Multivariate division algorithm
|
|
Although polynomials in more than one variable do not form a Euclidean domain, so it is not possible to construct a true division algorithm, an approximate multivariate division algorithm can be constructed.
Given a polynomial g, polynomials (f1, ..., fm) and an order on the monomials in k[x1, ..., xn], we construct the reduction of g modulo f1, ..., fm by repeatedly applying the following procedure until doing so leaves g unchanged:
Let ai denote the leading term of fi with respect to our ordering. Take the smallest i such that the ai divides some term of g. Let h be the largest (again with respect to the monomial ordering) term of g which is divisible by ai, and replace g by g − (h / ai )fi.

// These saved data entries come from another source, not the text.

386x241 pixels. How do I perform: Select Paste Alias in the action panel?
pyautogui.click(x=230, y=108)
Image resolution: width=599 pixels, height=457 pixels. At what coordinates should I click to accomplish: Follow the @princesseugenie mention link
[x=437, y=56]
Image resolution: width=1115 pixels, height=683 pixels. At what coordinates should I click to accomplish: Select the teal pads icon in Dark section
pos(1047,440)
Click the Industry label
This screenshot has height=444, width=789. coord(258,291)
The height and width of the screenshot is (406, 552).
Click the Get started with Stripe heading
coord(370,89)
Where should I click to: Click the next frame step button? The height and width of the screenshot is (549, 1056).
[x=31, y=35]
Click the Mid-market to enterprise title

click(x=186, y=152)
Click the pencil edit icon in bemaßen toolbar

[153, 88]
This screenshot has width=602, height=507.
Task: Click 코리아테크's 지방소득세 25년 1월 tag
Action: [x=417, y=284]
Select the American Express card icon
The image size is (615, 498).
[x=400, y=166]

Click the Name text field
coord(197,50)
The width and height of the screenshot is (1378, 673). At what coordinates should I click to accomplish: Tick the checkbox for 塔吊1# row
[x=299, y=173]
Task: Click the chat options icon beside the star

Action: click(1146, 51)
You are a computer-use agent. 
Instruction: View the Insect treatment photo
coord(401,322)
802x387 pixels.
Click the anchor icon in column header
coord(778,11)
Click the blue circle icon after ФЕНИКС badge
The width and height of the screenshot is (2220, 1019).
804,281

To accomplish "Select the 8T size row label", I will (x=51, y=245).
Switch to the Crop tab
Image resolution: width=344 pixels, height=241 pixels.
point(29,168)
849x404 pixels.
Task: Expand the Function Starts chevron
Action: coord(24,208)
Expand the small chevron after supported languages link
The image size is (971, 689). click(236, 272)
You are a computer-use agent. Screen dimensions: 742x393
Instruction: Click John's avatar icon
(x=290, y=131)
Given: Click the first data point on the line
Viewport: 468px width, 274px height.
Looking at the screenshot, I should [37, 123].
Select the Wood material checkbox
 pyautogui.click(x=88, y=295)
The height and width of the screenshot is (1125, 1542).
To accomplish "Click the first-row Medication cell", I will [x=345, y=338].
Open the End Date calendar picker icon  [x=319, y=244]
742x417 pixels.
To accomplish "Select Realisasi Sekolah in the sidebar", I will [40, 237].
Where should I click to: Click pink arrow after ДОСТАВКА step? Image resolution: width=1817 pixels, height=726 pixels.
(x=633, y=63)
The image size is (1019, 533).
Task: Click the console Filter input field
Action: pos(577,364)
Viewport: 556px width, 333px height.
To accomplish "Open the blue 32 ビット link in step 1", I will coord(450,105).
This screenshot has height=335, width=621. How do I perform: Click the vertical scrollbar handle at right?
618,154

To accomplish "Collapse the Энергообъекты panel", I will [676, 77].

Each time g changes in this procedure, it gets strictly smaller relative to the partial lexicographic order on polynomials where h >h' iff the largest monomial which is in exactly one of h and h' is in h. Therefore this process will eventually terminate.
Notes
- Rather distressingly, the final value of g can depend on the order in which the original f1, ..., fm are given. In fact, it is possible that the algorithm will yield 0 in some cases, but nonzero values in others. This problem disappears when working with Gröbner bases.
- When n = 1 this procedure collapses down to the standard Euclidean algorithm for polynomials.